Whoever woke up first made the coffee, and then we waited to open presents until the last person came downstairs.

Gathering around the tree, gifts would be opened one at a time so that we could all watch what the person got, and then we did breakfast, which was usually cinnamon buns and bacon.

When we were little, we’d run off to play with our toys after, but now that we were all adults, it was more laid back.

Everything about the day was the same, yet it felt different.

For one thing, it felt like I finally had something of value to bring into conversation, and now that my mom knew about the baby, it was all she could talk about.

What did I need for the nursery? When were we doing a baby shower?

Did I know how to change a diaper? The attention was a lot, but it was also kind of nice to have something my family could get excited for with me.
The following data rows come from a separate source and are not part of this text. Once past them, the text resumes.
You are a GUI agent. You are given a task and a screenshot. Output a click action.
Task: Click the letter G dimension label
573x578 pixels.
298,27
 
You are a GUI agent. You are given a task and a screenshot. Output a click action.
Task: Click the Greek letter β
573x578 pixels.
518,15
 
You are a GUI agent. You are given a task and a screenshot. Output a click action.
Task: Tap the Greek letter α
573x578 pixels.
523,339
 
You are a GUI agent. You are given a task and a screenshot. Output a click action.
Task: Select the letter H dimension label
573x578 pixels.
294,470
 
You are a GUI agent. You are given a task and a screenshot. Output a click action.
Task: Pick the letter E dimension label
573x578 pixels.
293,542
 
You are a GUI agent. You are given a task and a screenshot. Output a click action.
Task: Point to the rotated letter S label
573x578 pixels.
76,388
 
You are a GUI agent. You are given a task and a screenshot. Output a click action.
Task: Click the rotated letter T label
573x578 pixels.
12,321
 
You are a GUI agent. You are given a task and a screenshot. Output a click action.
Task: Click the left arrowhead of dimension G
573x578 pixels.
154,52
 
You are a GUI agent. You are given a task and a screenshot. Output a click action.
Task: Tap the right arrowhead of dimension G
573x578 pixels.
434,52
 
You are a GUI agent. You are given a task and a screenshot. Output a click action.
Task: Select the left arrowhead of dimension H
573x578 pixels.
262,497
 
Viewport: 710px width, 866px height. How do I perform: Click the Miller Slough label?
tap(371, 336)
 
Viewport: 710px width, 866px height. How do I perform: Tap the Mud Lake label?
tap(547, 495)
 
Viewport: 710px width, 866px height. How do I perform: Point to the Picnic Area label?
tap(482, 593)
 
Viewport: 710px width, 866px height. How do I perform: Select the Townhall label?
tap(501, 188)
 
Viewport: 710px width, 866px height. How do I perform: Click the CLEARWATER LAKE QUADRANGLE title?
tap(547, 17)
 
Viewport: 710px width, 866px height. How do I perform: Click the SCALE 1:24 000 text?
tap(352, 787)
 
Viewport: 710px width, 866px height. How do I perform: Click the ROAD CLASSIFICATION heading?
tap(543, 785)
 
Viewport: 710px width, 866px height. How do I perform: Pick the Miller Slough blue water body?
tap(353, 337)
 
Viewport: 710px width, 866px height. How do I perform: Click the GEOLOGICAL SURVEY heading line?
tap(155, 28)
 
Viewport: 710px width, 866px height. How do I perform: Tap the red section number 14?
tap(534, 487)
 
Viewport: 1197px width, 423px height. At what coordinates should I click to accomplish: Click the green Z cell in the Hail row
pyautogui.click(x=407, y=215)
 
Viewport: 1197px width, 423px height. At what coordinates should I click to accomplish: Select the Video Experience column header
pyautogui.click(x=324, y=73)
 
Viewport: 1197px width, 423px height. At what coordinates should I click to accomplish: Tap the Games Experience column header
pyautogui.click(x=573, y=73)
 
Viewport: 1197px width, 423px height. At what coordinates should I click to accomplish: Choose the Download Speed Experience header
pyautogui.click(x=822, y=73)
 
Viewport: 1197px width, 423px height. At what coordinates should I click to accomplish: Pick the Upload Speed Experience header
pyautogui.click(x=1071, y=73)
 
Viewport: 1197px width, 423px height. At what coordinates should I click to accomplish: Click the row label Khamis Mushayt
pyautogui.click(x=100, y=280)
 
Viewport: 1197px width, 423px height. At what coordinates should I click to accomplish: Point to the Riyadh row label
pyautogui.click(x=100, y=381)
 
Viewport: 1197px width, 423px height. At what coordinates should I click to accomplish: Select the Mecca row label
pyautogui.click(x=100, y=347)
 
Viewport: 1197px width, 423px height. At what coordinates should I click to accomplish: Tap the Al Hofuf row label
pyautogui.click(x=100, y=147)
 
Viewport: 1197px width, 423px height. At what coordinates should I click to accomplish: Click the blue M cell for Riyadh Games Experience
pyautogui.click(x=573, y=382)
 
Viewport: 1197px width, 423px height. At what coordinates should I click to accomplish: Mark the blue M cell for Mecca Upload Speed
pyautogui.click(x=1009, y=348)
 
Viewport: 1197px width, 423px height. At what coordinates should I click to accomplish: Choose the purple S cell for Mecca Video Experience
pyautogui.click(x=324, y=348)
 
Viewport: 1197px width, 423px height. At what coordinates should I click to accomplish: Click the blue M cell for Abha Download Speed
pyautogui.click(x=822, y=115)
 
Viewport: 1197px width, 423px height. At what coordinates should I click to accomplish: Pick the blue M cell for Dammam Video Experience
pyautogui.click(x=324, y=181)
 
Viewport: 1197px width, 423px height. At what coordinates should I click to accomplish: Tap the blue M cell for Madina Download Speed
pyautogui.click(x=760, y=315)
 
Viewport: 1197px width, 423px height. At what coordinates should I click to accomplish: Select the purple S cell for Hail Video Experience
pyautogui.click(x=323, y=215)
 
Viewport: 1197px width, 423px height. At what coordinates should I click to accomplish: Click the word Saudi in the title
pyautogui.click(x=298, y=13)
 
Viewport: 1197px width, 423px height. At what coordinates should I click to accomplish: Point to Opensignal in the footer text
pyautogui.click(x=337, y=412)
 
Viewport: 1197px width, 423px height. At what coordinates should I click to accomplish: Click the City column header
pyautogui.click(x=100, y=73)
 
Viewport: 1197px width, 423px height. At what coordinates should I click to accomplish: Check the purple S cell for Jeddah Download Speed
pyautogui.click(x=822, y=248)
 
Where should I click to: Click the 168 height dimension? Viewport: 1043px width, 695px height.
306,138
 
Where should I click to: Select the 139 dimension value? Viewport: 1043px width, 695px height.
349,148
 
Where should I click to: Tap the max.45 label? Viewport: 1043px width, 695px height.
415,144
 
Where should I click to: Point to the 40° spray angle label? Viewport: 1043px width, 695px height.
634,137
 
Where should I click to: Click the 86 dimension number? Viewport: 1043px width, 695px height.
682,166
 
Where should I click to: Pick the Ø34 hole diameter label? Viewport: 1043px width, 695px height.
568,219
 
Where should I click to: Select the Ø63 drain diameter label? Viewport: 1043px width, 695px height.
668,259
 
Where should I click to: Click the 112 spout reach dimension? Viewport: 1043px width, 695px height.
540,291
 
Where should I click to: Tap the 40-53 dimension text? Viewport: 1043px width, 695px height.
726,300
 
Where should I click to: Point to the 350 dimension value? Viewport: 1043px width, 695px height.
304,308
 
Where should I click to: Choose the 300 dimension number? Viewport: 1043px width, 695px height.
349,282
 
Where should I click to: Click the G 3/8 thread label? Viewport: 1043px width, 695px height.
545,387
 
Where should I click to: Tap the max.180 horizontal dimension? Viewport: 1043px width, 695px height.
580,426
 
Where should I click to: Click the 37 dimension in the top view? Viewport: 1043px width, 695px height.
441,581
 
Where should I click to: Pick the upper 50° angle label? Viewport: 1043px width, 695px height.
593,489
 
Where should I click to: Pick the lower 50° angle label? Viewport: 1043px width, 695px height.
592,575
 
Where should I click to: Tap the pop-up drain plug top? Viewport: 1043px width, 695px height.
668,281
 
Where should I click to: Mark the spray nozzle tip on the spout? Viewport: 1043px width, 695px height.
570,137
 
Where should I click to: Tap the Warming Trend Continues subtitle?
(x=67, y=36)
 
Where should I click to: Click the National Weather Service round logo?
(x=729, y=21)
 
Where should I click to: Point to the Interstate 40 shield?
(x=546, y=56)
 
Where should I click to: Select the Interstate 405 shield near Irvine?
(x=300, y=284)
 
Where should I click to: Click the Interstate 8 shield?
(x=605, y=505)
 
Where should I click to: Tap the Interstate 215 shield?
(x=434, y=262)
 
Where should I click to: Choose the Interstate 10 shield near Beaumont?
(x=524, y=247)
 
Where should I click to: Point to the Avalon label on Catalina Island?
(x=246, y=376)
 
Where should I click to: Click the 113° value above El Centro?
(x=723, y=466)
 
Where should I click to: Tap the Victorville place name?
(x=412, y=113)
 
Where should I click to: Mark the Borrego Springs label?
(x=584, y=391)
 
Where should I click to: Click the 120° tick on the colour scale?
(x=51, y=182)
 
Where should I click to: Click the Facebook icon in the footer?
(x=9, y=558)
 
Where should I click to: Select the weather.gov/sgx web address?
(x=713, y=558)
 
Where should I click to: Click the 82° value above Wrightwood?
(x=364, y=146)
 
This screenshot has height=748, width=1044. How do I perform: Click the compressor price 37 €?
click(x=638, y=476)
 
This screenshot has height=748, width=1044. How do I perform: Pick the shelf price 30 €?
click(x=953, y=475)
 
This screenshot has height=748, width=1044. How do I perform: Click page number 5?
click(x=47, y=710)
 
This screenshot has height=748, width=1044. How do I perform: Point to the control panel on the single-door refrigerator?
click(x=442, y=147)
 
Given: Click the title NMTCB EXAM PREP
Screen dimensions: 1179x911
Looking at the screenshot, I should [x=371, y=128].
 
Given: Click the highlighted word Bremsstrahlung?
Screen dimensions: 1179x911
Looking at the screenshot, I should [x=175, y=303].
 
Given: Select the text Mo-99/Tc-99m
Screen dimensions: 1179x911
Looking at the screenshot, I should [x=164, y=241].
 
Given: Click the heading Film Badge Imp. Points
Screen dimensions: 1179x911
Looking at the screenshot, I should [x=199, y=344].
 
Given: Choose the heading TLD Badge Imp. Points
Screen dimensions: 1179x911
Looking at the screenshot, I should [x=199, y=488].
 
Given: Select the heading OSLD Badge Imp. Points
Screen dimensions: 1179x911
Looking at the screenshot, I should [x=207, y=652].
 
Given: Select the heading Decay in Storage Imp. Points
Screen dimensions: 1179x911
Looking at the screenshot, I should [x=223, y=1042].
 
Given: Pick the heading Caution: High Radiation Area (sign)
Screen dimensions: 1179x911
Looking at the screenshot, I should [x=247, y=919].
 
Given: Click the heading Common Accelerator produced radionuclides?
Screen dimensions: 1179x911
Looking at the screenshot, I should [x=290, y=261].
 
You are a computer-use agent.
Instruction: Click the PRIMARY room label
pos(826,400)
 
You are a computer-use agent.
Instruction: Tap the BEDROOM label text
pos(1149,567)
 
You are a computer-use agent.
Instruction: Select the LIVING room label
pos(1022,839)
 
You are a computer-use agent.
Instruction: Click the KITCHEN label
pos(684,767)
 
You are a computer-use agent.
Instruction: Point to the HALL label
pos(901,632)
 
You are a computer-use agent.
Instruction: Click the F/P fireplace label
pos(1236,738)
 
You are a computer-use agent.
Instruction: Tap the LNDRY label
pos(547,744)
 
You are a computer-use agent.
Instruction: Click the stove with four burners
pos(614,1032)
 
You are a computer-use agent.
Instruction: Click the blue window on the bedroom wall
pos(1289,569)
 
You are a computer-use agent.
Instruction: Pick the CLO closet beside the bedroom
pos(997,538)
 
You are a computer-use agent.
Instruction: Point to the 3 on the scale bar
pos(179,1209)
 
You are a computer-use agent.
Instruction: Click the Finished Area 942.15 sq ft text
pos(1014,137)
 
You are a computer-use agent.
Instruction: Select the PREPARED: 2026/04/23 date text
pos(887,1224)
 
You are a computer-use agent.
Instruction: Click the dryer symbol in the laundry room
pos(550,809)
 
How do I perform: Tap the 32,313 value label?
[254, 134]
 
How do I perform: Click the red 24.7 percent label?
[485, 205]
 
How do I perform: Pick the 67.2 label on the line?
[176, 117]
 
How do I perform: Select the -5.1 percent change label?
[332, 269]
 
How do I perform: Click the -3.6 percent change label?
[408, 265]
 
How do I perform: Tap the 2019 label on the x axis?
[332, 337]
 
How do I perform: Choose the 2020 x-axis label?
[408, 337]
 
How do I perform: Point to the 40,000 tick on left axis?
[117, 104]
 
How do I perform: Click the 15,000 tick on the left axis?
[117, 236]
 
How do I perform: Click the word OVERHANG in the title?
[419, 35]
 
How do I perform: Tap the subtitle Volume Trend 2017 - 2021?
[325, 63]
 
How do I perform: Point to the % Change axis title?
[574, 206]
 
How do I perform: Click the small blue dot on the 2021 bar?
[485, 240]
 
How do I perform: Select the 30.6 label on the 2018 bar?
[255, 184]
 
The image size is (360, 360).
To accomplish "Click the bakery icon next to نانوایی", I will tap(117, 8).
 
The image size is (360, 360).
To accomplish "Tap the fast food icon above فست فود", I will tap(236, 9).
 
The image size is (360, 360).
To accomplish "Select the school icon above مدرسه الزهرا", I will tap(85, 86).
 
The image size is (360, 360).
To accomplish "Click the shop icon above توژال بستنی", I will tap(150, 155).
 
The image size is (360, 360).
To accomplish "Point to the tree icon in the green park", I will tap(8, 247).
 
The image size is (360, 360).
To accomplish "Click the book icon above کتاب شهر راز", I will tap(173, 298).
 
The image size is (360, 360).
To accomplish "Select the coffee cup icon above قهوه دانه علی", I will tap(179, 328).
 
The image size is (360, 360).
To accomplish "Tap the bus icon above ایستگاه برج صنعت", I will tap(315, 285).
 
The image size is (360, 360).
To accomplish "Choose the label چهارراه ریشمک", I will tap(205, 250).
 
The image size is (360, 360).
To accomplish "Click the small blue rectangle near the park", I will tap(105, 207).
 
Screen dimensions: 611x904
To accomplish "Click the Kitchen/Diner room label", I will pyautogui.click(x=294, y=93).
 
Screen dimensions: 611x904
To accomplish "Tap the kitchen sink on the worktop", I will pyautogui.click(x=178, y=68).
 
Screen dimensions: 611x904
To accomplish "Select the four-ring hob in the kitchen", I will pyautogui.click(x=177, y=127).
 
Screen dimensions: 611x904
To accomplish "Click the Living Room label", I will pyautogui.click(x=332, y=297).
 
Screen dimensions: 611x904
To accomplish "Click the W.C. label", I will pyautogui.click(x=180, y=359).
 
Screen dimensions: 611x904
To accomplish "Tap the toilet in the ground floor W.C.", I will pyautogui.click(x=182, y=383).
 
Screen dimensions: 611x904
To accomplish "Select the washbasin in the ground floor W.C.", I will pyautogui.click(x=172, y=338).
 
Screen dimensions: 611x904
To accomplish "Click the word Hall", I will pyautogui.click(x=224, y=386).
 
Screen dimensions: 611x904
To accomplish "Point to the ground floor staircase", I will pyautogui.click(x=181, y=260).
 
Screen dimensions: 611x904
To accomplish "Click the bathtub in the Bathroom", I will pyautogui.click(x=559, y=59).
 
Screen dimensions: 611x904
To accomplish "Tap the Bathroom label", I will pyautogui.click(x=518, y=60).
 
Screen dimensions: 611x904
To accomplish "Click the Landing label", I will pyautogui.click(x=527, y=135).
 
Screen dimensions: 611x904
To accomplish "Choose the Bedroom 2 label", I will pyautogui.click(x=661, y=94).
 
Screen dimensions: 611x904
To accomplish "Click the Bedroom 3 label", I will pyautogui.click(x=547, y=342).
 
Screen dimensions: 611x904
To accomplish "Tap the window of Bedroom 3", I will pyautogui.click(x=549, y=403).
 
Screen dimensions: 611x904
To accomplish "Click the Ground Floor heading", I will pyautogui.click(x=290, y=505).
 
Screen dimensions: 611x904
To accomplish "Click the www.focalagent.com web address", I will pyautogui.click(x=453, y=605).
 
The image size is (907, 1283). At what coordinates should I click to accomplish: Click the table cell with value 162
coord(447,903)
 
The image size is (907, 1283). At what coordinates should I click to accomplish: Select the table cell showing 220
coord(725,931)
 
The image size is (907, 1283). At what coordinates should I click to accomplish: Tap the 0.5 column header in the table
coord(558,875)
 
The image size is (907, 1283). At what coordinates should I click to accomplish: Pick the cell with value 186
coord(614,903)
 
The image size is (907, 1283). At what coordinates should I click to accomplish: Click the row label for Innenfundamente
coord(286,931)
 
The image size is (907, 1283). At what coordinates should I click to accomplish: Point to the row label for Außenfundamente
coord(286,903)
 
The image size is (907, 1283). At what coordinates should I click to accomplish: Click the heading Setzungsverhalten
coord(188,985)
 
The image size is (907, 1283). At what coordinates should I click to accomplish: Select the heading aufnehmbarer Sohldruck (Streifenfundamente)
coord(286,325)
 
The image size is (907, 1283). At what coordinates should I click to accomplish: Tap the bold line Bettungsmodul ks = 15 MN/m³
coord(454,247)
Then there was Archer. My family had been nothing but welcoming since they’d met him at Thanksgiving, but now they were laying it on thick.

It was as if giving them a grandbaby was the last piece my parents needed to really embrace him—to see him as something more than just some guy, and they weren’t the only ones.

Watching him with my family, having him here with me, had me forgetting that that part of our relationship wasn’t real, despite our mutual acknowledgement of our physical attraction to each other.

Yes, he was the father of my baby, but what was he to me?

I had said I didn’t want anything from him, but I wasn’t so sure that was true anymore, and that left us in a weird middle ground.

He’d made it clear he had nothing to offer me, but I didn’t believe that for a second, and I wished he didn’t either.

He was a better man than he gave himself credit for because, while he had his moments—moments I was able to see a whole lot clearer now that I knew his past—he wasn’t nearly as bad as I’d made him out to be.

A bad man wouldn’t force us to stop every two hours on our road trip because it’s recommended for pregnant people, though I think that’s a stupid “rule.” He also wouldn’t pick out a crap ton of healthy snacks, nor would he shop for baby things with me.

What came out of Archer’s mouth might’ve been harsh at times, but his actions spoke volumes, and I think what neither of us were quite ready to admit was that our kiss in the truck was more than mere physical attraction.

How much more, I wasn’t sure, but if our feelings were changing, and I was fairly certain mine already had, I needed to know why.

In a handful of months, I’d give birth to this baby and, yes I’d be a mom, but I’d also go back to being just Darcy again.

I’d no longer be the woman carrying his baby, and I needed to know if he wanted me for me. I needed to know if I was enough.